Work instructions ▸
Please say how many lines in the records below contain the word "Telefon". Give only the number.

Data extracts ▸
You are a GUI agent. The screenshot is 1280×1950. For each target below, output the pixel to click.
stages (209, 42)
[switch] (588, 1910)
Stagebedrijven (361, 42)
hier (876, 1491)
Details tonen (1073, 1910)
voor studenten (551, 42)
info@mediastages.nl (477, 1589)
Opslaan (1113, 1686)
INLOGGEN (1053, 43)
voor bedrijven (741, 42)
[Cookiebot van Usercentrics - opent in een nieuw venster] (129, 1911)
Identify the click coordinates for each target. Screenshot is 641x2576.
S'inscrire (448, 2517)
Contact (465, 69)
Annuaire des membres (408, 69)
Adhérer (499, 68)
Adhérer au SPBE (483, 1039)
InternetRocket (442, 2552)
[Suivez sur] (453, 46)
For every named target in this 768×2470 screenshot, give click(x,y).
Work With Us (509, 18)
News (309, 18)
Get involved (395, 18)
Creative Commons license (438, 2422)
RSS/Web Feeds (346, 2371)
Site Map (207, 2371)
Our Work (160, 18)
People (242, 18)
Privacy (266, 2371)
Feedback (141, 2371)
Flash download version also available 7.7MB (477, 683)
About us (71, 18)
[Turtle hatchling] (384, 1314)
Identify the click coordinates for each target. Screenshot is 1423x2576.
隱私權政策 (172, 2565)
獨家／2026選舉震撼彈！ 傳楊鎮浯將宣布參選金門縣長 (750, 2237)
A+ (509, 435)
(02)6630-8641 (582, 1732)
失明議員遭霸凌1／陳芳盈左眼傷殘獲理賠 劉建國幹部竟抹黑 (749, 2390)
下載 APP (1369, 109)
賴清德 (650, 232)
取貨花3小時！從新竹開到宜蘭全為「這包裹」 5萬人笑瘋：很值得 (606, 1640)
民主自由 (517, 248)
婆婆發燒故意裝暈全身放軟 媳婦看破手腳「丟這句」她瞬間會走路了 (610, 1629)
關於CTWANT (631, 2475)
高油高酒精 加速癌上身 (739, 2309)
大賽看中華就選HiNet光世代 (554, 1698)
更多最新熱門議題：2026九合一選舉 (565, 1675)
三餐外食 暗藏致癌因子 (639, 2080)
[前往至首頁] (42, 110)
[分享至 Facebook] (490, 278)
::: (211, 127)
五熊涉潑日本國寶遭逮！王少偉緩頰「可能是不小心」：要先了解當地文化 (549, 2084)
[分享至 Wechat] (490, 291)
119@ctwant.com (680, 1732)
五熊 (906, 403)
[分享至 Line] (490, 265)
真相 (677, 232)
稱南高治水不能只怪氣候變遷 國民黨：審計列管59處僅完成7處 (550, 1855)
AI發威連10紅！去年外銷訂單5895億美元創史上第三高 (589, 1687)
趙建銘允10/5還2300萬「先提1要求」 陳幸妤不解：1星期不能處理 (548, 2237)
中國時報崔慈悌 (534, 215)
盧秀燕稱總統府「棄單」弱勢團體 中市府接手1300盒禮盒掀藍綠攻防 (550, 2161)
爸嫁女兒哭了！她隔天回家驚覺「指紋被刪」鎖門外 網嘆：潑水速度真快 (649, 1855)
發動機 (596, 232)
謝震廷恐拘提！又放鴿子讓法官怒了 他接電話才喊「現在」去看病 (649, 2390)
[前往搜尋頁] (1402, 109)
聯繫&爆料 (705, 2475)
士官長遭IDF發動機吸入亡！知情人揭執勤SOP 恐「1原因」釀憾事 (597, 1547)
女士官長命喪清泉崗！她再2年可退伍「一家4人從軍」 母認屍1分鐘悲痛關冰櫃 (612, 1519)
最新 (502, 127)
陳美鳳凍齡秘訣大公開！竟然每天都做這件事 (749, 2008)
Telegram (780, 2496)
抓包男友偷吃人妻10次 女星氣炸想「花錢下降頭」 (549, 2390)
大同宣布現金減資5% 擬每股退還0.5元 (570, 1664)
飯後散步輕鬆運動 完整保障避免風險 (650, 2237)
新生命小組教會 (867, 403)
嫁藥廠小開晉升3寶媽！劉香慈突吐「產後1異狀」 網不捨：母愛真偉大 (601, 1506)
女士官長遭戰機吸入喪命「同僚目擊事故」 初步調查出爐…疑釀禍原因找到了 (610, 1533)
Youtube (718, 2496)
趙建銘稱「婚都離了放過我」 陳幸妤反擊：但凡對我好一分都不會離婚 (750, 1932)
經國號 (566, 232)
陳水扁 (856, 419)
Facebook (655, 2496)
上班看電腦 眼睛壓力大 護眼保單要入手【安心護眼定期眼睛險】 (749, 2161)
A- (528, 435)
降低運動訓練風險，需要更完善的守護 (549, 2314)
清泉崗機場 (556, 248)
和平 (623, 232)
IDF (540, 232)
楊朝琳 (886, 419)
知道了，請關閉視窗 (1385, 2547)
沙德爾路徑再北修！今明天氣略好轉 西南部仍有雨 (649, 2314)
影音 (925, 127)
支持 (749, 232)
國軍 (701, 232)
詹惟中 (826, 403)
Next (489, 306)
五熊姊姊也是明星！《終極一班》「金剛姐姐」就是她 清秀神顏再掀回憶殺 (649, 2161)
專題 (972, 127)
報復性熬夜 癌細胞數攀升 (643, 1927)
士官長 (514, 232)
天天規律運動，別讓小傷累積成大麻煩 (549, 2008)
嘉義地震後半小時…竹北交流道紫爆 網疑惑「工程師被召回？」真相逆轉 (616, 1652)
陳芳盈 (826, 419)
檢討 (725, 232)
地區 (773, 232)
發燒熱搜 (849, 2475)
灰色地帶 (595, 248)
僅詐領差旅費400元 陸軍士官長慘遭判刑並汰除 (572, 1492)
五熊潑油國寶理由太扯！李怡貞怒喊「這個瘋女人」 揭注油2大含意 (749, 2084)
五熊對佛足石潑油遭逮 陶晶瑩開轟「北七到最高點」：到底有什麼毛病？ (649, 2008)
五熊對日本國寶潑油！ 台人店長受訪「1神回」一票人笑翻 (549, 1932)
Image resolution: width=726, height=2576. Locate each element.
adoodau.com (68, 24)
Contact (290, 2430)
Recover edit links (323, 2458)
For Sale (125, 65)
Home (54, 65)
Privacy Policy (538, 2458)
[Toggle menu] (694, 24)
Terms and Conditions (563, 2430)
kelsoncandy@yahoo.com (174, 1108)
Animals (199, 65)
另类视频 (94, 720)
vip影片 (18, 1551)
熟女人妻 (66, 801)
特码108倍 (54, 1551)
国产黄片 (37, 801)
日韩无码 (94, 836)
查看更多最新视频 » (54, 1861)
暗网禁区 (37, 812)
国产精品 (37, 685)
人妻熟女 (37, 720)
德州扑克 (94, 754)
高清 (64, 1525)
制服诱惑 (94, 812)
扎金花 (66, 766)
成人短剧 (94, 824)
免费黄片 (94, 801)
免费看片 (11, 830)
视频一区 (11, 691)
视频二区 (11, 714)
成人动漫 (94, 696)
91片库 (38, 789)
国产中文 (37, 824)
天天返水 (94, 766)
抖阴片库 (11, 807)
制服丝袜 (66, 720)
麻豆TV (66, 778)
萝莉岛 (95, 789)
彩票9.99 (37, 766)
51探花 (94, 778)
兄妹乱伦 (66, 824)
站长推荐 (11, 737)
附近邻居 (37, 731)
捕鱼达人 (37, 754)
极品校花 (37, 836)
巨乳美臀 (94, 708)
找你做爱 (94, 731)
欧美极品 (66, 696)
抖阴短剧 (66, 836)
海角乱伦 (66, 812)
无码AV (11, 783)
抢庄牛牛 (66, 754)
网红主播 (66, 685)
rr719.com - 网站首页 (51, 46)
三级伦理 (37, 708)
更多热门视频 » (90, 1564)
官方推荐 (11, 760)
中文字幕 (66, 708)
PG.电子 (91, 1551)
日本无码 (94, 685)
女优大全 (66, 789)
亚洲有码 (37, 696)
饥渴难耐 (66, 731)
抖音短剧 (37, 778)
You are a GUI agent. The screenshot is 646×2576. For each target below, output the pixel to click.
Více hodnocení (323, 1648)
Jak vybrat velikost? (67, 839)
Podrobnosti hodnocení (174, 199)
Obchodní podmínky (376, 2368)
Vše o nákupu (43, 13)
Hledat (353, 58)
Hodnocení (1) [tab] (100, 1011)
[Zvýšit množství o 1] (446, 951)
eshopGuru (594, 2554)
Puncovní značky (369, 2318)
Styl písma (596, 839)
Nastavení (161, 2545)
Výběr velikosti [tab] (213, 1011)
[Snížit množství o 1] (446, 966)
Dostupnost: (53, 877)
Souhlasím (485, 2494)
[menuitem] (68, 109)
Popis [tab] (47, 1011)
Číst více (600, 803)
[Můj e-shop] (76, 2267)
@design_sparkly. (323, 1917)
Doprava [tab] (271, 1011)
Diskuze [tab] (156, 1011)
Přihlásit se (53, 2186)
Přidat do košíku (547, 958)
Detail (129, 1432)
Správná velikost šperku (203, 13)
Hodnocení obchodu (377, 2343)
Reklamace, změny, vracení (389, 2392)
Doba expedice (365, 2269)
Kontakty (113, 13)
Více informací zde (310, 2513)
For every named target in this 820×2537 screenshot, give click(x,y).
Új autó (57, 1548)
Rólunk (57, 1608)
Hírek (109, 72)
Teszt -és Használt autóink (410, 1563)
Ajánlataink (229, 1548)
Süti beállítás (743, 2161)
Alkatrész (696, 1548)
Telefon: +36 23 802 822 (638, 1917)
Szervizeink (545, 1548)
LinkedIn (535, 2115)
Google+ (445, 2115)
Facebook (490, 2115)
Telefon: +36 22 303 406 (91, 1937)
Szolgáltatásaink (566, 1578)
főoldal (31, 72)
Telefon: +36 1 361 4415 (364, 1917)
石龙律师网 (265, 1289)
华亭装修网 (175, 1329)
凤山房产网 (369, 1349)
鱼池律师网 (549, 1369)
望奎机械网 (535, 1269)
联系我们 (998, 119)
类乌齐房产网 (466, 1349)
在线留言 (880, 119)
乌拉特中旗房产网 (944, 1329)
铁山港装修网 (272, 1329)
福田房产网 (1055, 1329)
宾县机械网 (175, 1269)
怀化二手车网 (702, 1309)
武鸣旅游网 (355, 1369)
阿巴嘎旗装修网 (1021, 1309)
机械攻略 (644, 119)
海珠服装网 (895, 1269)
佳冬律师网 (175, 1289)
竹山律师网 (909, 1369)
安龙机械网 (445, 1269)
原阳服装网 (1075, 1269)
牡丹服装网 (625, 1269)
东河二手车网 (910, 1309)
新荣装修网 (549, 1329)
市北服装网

Solution below ▸
3